Clinical benefits of low serum digoxin concentrations in heart failure.

We sought to determine whether there was a relationship between serum digoxin concentration (SDC), including SDCs typically regarded as low, and clinical efficacy related to digoxin in patients with symptomatic left ventricular dysfunction. Digitalis glycosides have been used for 200 years in the treatment of heart failure (HF), but the SDC required for optimal clinical efficacy and acceptable toxicity remains controversial. This relationship was investigated by utilizing data from two randomized, double-blinded, placebo-controlled, digoxin-withdrawal trials: the Prospective Randomized study Of Ventricular failure and Efficacy of Digoxin (PROVED) and the Randomized Assessment of Digoxin on Inhibitors of Angiotensin-Converting Enzyme (RADIANCE). Major end points were worsening HF, change in left ventricular ejection fraction and treadmill time after randomization. The primary analysis investigated the relationship between SDC at randomization and these end points. A secondary categorical analysis compared these end points in patients who discontinued digoxin versus patients who continued digoxin and had low (0.5 to 0.9 ng/ml), moderate (0.9 to 1.2 ng/ml) or high (>1.2 ng/ml) SDCs at randomization.
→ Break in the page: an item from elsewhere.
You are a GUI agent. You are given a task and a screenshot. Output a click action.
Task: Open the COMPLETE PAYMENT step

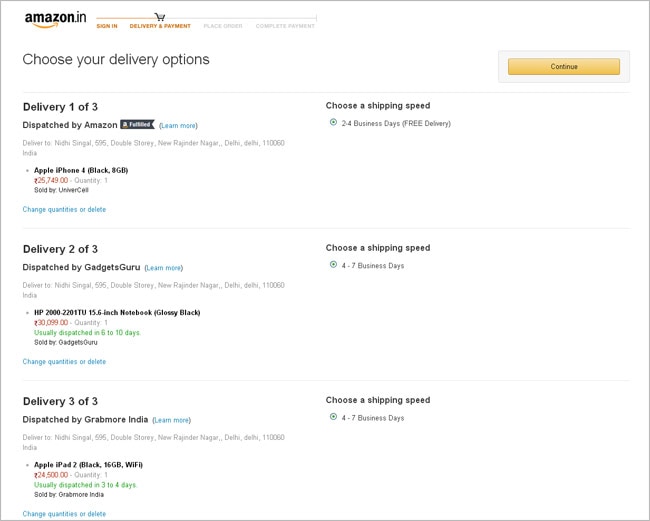click(285, 26)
Multiple regression analysis failed to find a relationship between randomization SDC, considered as a continuous variable, and any study end point (all p > 0.236). Multivariable Cox analysis found that the risk of worsening HF was significantly less (all p < 0.02) for patients in any category of SDC who continued digoxin, as compared with patients withdrawn from digoxin. Specifically, patients in the low SDC category were significantly less likely than placebo patients to experience worsening HF during follow-up (p = 0.018). The beneficial effects of digoxin on common clinical end points in patients with HF were similar, regardless of SDC.